Exercise: The answer should consist solely of the lines from the first one below through the line containing "Choose Specific colleague", copied exactly.

Pixel coordinate grounding data:
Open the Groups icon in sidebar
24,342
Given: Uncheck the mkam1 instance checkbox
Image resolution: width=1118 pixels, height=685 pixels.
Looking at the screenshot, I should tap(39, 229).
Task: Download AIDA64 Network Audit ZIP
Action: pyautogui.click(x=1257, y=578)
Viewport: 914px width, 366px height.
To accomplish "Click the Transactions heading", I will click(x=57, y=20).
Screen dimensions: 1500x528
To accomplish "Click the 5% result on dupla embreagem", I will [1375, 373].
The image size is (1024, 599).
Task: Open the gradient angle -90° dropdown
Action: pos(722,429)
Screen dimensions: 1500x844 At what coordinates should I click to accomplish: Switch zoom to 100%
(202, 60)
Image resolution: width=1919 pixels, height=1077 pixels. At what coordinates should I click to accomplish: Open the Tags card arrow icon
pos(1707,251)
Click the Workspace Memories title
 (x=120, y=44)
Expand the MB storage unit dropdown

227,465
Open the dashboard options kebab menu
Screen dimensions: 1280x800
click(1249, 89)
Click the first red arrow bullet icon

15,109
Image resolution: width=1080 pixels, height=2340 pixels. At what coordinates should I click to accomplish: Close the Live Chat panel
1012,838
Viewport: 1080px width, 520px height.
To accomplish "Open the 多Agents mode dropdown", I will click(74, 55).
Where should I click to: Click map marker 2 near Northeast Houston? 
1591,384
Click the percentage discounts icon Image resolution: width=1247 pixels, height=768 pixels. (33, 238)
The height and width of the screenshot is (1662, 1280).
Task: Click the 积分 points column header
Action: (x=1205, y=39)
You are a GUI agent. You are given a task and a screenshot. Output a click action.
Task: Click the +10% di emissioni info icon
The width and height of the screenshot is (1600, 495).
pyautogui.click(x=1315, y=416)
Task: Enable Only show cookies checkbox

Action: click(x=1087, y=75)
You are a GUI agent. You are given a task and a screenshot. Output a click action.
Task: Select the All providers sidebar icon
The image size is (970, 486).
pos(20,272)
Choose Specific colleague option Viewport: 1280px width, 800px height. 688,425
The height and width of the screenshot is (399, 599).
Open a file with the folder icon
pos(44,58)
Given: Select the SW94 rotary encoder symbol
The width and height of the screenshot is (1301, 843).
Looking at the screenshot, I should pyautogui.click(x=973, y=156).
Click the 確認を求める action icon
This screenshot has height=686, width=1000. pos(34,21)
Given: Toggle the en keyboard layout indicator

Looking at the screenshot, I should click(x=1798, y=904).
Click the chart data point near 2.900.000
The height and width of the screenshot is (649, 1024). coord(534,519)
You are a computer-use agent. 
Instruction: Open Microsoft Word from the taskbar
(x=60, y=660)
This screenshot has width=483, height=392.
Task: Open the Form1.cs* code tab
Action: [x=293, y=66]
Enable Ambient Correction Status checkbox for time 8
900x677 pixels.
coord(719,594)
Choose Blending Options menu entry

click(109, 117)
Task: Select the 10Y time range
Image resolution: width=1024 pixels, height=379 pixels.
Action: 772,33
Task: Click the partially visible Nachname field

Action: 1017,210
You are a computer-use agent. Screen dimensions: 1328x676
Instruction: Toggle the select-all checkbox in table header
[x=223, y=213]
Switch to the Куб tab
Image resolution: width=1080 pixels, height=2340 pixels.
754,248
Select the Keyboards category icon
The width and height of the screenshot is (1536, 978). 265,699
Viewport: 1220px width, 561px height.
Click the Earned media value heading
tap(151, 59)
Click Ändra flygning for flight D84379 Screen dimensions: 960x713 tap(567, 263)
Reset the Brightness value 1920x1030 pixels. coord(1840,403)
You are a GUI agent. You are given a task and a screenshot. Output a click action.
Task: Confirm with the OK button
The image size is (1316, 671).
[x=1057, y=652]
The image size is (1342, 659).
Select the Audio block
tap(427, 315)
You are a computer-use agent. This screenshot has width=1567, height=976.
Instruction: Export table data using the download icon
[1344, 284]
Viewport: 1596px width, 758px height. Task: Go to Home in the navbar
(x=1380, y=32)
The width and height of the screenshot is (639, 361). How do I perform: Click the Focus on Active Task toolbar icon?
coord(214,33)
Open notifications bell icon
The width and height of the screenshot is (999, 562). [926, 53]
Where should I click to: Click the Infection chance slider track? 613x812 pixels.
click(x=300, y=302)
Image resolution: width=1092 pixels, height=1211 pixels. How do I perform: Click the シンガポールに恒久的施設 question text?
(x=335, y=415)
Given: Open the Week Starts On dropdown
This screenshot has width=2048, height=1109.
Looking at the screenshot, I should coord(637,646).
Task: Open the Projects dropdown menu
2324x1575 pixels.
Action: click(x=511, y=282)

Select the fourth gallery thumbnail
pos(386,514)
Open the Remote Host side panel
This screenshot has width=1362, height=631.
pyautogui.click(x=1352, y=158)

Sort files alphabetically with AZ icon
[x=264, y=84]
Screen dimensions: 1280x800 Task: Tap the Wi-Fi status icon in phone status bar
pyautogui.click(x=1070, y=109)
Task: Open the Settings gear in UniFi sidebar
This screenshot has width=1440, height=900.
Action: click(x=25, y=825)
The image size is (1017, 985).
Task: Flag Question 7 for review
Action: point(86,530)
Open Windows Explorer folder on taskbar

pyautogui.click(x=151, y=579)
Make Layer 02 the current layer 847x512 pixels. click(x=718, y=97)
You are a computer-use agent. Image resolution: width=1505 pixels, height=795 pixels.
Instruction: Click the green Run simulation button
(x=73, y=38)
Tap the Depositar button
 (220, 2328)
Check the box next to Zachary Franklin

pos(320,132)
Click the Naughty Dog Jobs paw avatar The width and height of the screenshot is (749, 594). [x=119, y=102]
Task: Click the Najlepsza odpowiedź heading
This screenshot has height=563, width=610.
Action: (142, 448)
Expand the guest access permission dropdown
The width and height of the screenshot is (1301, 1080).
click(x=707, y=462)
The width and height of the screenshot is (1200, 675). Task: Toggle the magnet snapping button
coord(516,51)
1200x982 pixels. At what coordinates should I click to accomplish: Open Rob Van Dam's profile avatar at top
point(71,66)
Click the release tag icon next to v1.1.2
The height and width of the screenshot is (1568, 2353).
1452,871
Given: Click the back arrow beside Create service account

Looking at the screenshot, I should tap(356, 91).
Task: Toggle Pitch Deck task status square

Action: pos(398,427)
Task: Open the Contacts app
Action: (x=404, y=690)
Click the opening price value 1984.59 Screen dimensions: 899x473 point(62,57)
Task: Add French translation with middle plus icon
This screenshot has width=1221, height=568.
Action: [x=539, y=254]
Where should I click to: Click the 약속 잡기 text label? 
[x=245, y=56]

Final answer:
Open the Groups icon in sidebar
24,342
Given: Uncheck the mkam1 instance checkbox
Image resolution: width=1118 pixels, height=685 pixels.
Looking at the screenshot, I should tap(39, 229).
Task: Download AIDA64 Network Audit ZIP
Action: pyautogui.click(x=1257, y=578)
Viewport: 914px width, 366px height.
To accomplish "Click the Transactions heading", I will click(x=57, y=20).
Screen dimensions: 1500x528
To accomplish "Click the 5% result on dupla embreagem", I will [1375, 373].
The image size is (1024, 599).
Task: Open the gradient angle -90° dropdown
Action: pos(722,429)
Screen dimensions: 1500x844 At what coordinates should I click to accomplish: Switch zoom to 100%
(202, 60)
Image resolution: width=1919 pixels, height=1077 pixels. At what coordinates should I click to accomplish: Open the Tags card arrow icon
pos(1707,251)
Click the Workspace Memories title
 (x=120, y=44)
Expand the MB storage unit dropdown

227,465
Open the dashboard options kebab menu
Screen dimensions: 1280x800
click(1249, 89)
Click the first red arrow bullet icon

15,109
Image resolution: width=1080 pixels, height=2340 pixels. At what coordinates should I click to accomplish: Close the Live Chat panel
1012,838
Viewport: 1080px width, 520px height.
To accomplish "Open the 多Agents mode dropdown", I will click(74, 55).
Where should I click to: Click map marker 2 near Northeast Houston? 
1591,384
Click the percentage discounts icon Image resolution: width=1247 pixels, height=768 pixels. (33, 238)
The height and width of the screenshot is (1662, 1280).
Task: Click the 积分 points column header
Action: (x=1205, y=39)
You are a GUI agent. You are given a task and a screenshot. Output a click action.
Task: Click the +10% di emissioni info icon
The width and height of the screenshot is (1600, 495).
pyautogui.click(x=1315, y=416)
Task: Enable Only show cookies checkbox

Action: click(x=1087, y=75)
You are a GUI agent. You are given a task and a screenshot. Output a click action.
Task: Select the All providers sidebar icon
The image size is (970, 486).
pos(20,272)
Choose Specific colleague option Viewport: 1280px width, 800px height. 688,425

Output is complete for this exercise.